Da die Gefäßserie "Ednamite" im Terrazzo-Look gegossen wird, habe ich im Vorfel rund 750 g Kunstharz-Granulat in verschiedenen Grüntönen sowie schwarz als farbige Platten gegossen und nach dem Härten klein gehackt. Das Kunstharz-Granulat wird dann mit cremeweiß gefärbten Kunstharz benetzt und in die Kartonverschalung reingeschaufelt. Das klingt jetzt recht einfach, ist aber eine rechte Sauerei, wenn der Spalt nicht so breit ist. Bei mir ist die Öffnung am Karton zwischen 5 mm und 15 mm breit, das ist echt ziemlich klein für so grobes Granluat.
Am Ende habe ich die klumpige Pampe an der größten Öffnung eingeschlaufelt und mit einem langen Holzstab überall im Kartonspalt verteilt. Das hat echt lange gedauert.
Insgesamt habe ich drei Anläufe zum Füllen der Hülle gebraucht, da mein Granulat zwischendurch alle war und ich erst mal neue Farbplatten machen musste. Aber dann irgendwann war die Röhre endlich voll mit Kunstharz-Zeugs.

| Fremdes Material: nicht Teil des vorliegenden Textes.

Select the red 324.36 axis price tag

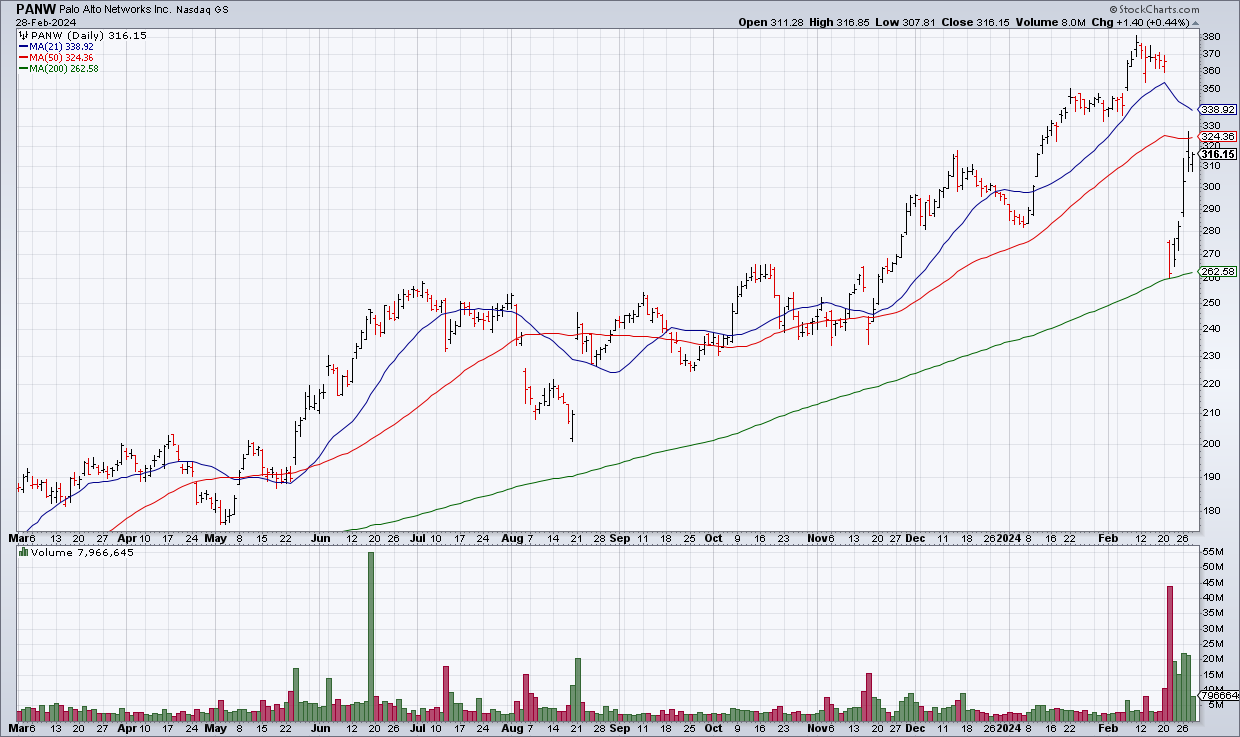tap(1218, 136)
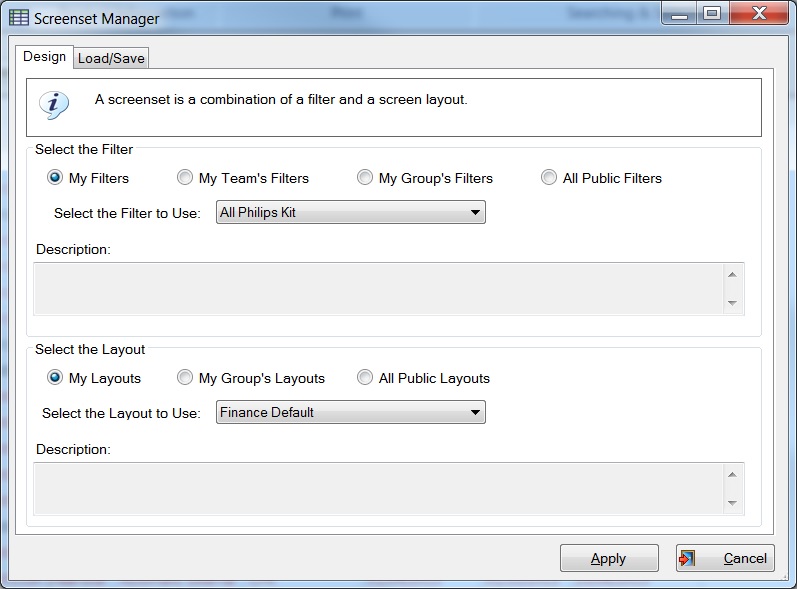Click the Apply button

(609, 559)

Das Auseinandernehmen der Kartonverschalungen geht mit Gewalt und einer Zange ganz gut von Statten, wenn auch der Karton an einigen Stellen doch am Kunstharz haftet.
Da der Karton das Trennmittel unterschiedlich stark aufsaugt, sind einige Stellen weniger gut gefettet als andere. So haftet der Karton doch stellenweise am Kunstharz.
Man kann die Kartonrückstände mit einer Metallfeile wegfeilen, oder aber den Gießling über Nacht in Wasser einlegen. Der Karton lässt sich dann mit einem Spachtel sauber abkratzen.
Es gibt noch diverse Zwischenschritte, die ich in der Dokumentation überspringe:
- Ausmerzen diverser Luftblasen an der Außenfläche mit nachträglichem Aufbohren und Befüllen mit transparentem Harz
- Schleifen der Außenfläche mit sehr groben Schleifpapier von Hand
- Glätten des Eingießrandes oben mit der Bohrmaschine und dem Schleifaufsatz für eine ebene Kante
Konkret wird die Form weiter aufgebaut, in dem die Röhre einen Boden erhält. Dafür wird die vorbereitete Röhre wieder mit der Heißklebepistole von außen auf einen Kartonboden geleimt. Der Kartonboden wird vorab wieder mit Melkfett behandelt.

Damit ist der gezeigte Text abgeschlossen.